- TASK DIRECTIONS:
Retype exactly the lines below, beginning with the first and ending with the line where "Select the Net Profit row label" appears.

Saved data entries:
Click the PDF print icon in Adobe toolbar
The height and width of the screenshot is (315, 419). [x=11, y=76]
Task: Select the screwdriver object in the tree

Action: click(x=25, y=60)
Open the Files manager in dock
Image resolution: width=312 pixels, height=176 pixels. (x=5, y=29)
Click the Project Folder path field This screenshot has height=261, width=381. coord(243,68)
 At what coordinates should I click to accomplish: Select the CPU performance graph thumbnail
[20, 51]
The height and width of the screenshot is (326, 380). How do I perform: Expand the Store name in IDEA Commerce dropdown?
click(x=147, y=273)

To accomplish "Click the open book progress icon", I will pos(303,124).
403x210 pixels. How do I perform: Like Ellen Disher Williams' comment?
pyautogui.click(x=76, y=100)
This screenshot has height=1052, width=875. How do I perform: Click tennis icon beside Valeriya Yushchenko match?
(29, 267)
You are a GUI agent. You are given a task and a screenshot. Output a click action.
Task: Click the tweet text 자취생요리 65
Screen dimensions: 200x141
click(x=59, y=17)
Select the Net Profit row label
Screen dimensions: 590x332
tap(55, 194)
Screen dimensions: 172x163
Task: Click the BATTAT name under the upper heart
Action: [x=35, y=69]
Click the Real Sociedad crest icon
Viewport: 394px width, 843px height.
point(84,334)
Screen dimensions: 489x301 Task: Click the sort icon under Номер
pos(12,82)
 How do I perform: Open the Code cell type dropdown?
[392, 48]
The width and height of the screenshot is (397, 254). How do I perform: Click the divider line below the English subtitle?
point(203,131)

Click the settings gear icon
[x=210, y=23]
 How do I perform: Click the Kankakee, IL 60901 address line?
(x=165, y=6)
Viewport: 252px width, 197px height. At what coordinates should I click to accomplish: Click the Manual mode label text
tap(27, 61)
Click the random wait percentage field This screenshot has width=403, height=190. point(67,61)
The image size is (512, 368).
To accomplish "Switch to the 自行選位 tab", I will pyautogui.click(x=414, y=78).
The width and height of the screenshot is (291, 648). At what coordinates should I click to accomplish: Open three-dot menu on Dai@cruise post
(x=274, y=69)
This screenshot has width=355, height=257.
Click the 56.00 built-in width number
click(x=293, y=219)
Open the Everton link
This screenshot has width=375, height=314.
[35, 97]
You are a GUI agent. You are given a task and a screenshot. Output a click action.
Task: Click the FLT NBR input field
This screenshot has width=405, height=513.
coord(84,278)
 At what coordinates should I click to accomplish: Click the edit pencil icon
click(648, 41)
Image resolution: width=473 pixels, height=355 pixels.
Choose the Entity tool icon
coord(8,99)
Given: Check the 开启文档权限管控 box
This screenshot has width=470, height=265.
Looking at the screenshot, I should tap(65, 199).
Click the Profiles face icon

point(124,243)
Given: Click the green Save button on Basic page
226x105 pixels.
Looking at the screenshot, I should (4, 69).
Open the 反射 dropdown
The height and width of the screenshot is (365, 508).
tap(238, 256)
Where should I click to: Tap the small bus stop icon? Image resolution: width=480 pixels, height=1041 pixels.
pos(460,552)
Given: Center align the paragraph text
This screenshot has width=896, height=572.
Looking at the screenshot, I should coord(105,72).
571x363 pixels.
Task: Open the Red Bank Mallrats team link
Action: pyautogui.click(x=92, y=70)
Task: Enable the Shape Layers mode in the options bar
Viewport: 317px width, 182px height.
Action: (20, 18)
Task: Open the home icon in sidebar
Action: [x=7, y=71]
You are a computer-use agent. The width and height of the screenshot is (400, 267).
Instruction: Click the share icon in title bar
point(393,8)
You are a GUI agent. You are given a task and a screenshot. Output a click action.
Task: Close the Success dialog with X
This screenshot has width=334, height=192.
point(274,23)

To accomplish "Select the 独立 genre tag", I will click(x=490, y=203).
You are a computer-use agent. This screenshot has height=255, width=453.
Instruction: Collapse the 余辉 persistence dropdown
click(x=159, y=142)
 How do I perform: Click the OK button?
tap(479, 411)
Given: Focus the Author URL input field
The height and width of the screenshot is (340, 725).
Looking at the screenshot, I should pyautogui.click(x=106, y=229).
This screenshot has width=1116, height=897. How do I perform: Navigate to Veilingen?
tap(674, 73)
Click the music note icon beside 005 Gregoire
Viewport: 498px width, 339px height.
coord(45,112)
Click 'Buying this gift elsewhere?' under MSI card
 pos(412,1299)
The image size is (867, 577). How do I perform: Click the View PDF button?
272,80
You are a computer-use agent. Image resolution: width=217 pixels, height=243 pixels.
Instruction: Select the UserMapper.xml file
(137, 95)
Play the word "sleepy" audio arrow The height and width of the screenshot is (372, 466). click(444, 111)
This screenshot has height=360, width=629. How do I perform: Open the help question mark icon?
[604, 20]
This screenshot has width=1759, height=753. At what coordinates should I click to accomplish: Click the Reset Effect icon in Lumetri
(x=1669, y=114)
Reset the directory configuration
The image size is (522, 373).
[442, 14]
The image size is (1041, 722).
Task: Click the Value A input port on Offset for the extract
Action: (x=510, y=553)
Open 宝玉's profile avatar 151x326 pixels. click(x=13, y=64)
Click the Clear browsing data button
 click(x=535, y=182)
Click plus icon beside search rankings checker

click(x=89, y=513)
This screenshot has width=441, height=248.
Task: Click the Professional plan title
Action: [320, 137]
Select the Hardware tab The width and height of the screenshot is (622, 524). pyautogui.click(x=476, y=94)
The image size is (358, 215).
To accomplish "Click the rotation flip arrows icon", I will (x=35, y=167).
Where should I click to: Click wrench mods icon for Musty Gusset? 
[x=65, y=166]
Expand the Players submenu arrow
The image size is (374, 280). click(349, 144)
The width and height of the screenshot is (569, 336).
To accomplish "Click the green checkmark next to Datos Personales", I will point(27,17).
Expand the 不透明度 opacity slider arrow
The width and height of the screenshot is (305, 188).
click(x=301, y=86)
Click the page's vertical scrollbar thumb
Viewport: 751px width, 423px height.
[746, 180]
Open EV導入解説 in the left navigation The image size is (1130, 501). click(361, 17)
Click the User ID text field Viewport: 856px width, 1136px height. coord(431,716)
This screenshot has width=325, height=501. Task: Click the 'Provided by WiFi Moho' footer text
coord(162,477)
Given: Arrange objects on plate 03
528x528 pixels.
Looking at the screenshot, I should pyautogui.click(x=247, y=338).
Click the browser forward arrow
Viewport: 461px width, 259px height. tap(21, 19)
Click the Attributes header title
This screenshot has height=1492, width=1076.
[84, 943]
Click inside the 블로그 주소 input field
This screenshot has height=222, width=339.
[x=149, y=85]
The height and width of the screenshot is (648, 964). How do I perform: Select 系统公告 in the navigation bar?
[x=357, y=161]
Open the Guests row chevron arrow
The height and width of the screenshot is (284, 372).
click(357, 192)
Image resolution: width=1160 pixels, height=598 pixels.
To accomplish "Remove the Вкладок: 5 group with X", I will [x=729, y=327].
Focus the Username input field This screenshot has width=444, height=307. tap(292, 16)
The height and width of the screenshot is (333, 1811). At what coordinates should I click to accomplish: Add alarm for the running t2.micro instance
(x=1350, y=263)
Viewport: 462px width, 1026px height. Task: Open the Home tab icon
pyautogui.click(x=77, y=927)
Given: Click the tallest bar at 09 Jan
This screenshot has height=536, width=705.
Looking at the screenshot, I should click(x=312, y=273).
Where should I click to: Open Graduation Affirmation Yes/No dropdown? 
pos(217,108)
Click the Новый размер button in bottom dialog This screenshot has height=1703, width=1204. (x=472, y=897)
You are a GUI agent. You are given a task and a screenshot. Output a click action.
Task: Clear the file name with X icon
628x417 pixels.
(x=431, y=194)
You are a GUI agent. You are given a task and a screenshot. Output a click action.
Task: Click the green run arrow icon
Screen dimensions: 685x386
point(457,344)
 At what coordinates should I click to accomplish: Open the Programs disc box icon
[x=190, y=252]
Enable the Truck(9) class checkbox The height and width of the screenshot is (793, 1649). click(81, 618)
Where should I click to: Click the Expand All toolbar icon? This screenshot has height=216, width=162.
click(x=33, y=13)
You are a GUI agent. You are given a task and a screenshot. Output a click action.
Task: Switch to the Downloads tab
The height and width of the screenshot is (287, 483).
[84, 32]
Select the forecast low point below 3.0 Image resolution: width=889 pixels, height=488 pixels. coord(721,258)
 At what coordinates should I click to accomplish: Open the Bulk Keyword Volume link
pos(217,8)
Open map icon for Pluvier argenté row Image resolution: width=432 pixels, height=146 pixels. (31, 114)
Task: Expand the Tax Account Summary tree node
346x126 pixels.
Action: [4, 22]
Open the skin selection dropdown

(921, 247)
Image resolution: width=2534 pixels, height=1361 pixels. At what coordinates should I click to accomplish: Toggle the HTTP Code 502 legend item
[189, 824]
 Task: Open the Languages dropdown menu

- ANSWER BOX:
Click the PDF print icon in Adobe toolbar
The height and width of the screenshot is (315, 419). [x=11, y=76]
Task: Select the screwdriver object in the tree

Action: click(x=25, y=60)
Open the Files manager in dock
Image resolution: width=312 pixels, height=176 pixels. (x=5, y=29)
Click the Project Folder path field This screenshot has height=261, width=381. coord(243,68)
 At what coordinates should I click to accomplish: Select the CPU performance graph thumbnail
[20, 51]
The height and width of the screenshot is (326, 380). How do I perform: Expand the Store name in IDEA Commerce dropdown?
click(x=147, y=273)

To accomplish "Click the open book progress icon", I will pos(303,124).
403x210 pixels. How do I perform: Like Ellen Disher Williams' comment?
pyautogui.click(x=76, y=100)
This screenshot has height=1052, width=875. How do I perform: Click tennis icon beside Valeriya Yushchenko match?
(29, 267)
You are a GUI agent. You are given a task and a screenshot. Output a click action.
Task: Click the tweet text 자취생요리 65
Screen dimensions: 200x141
click(x=59, y=17)
Select the Net Profit row label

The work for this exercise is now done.